The backgrounds of most of the space levels in the remake certainly qualify given that the 3DS's graphical power eclipses that of the N64. Meteo in particular is so filled with nebulae and dust clouds that you have to wonder if the Cornerians have poor night vision.
Solar's background in the remake is just plain trippy, as well as being brightly colored.
The Scream: You have to take out the missiles in Area 6 before they can hit you, or Slippy will scream like a girl. If Fox dies when he goes solo to face Andross, he will also scream.
Katina is basically Independence Day, down to the mothership's main weapon and weakspot and Bill Grey, who first appears in this level (and only appears in Solar or Sector X if the team gets there after successfully completing the mission on Katina for the former and unsuccessfully doing so in the latter's case), being named after General William Grey. A more subtle reference was made on Bolse, where Slippy is chasing one of the Bolse fighters while the force field is still up, and Slippy tells him that he has the enemy now, and then says "Those ships have shields, too!"
The Player's Guide (as mentioned under All There in the Manual) states that Andross cleared away Birnam Wood to build his weapons factory on Macbeth, further supporting the reference to the Shakespearean play.
When you enter Meteo, the way the Great Fox enters the asteroid field, blasting asteroids out of its way, is very similar to The Empire Strikes Back. It's the same level where Peppy exclaims it's a trap, too.
Also, after Spyborg reveals that its still going to function, it waves its index finger and shakes its head in a manner similar to that of the T-1000 when Sarah Connor runs out of ammo before she could deliver the coup de grace on it in Terminator 2: Judgment Day
Sigil Spam: Giant posters of General Pepper are everywhere, leading some to conclude that he's a Big Brother-esque military dictator. It's also shown on the Venomian Forces soldiers and bases, although in their case, the part of them being a Big Brother-esque military dictatorship is all but confirmed.
Skippable Boss: The Mechbeth weapon tied to the supply train on Macbeth, which goes down if the train it's tied to does.

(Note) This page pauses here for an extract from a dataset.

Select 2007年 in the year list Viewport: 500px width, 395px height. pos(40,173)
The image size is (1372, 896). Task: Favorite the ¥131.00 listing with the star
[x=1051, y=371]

Suddenly Voiced: This was one of the first N64 games to have voice acting and the first to be fully voiced, with the exception of the tutor in Training Mode, who wasn't voiced in the original version. He finally got a voice actor in Star Fox 64 3D. Turns out that he sounds like the manly-yet-sensitive offspring of Barry White and Tychus Findlay.
Super Title 64 Advance: Especially in the remake, since it has the 64 from the original and the 3D commonly found in the titles of Nintendo 3DS games. That and, as mentioned above, the remake's system is actually 32-bit.

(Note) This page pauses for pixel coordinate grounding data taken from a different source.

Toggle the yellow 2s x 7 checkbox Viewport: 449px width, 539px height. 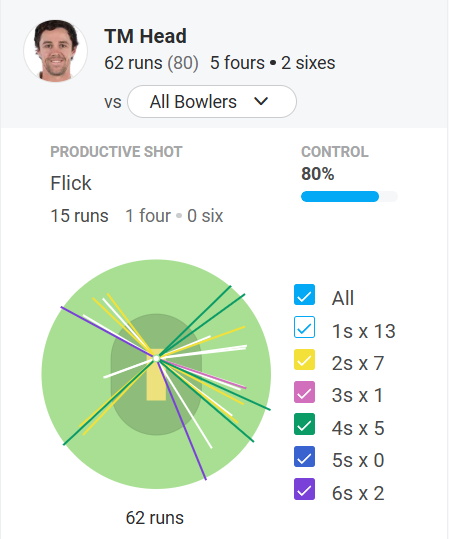coord(304,360)
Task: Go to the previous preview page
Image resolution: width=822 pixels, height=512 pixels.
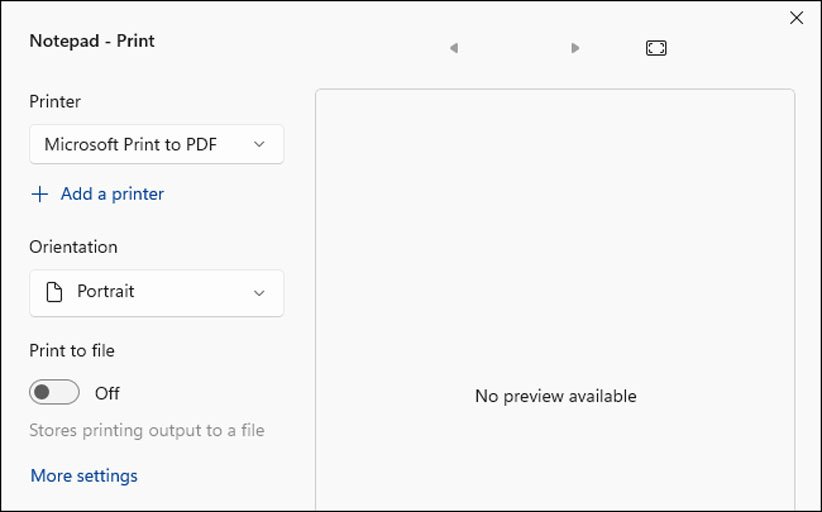Action: (454, 48)
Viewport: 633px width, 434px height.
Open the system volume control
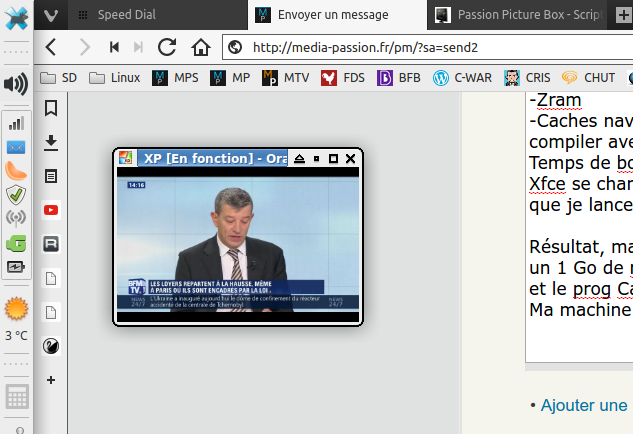(x=15, y=84)
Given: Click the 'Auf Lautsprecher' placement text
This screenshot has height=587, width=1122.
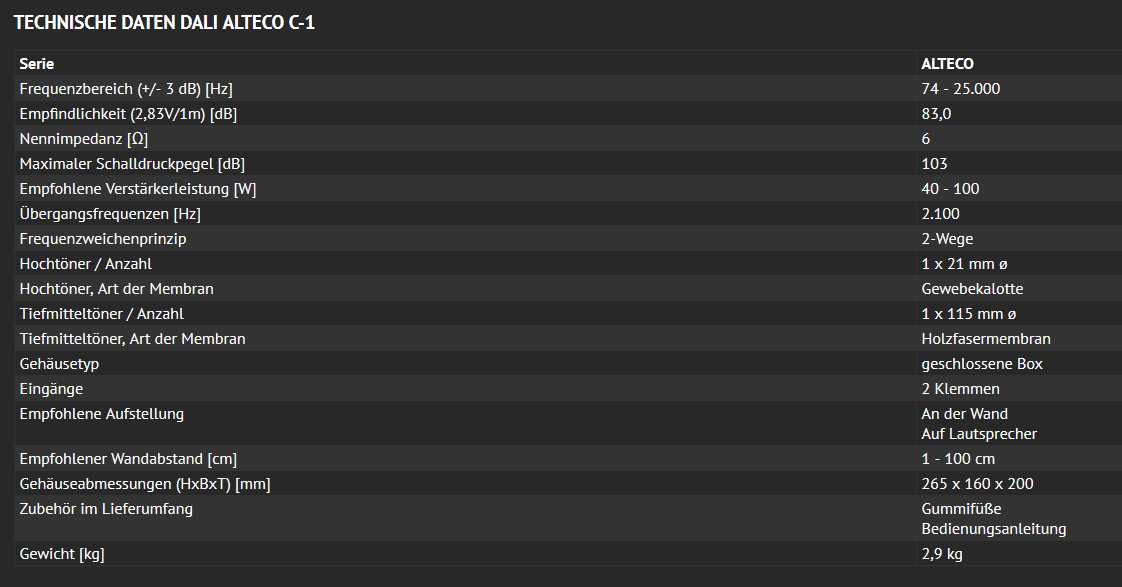Looking at the screenshot, I should point(979,434).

Tactical Suicide Boss: The Shogun's greatest strength is that it's small and manuverable, and therefore difficult to hit. Every so often, it flies over to the nearby ship and shoots at you while more or less standing in one place.
Sarumarine can only be damaged by bombs (at least until the final stretch of the battle), which are a somewhat limited resource throughout most of the game. So of course he constantly hands out bombs for you to hit him with.

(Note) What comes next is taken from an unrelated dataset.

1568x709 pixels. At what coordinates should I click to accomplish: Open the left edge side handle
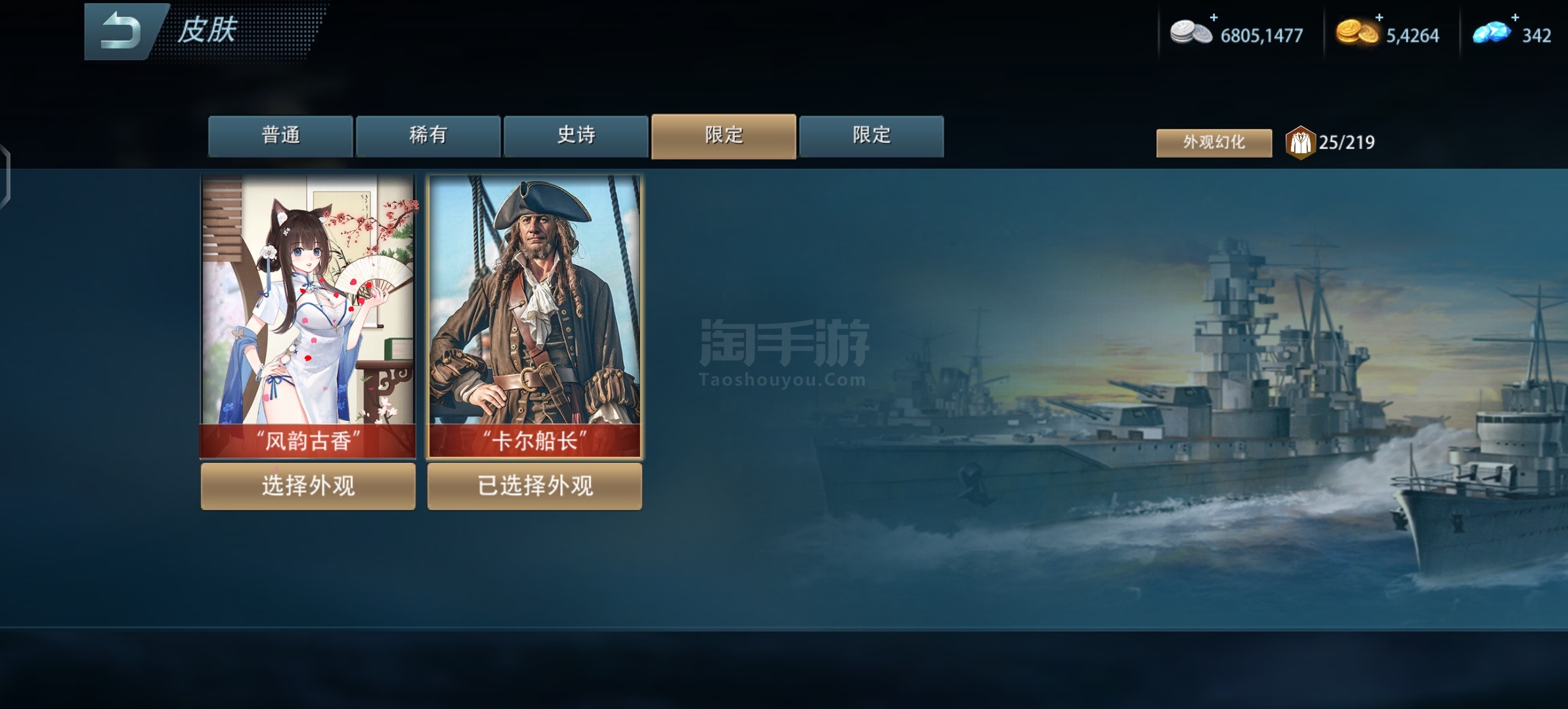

You can shoot down your own allies and force them to retire in the original version, but the remake's easy mode limits the amount of damage they can receive from friendly fire, thus making it impossible for anyone other than an enemy to actually shoot them down. However, this is quite easy to do to Bill's troops on Katina in either version (though this doesn't apply to Bill himself in the easy mode), and Bill doesn't hesitate to let Fox know if he shoots down an ally.
Warm-Up Boss: Regardless of which path you take, the end of Corneria has an easy boss at the end. Granga can be taken down in a few seconds if you're good enough. At the other route, the Aircraft Carrier, which is a Call Back to the first Star Fox game, can easily be shot down in no time.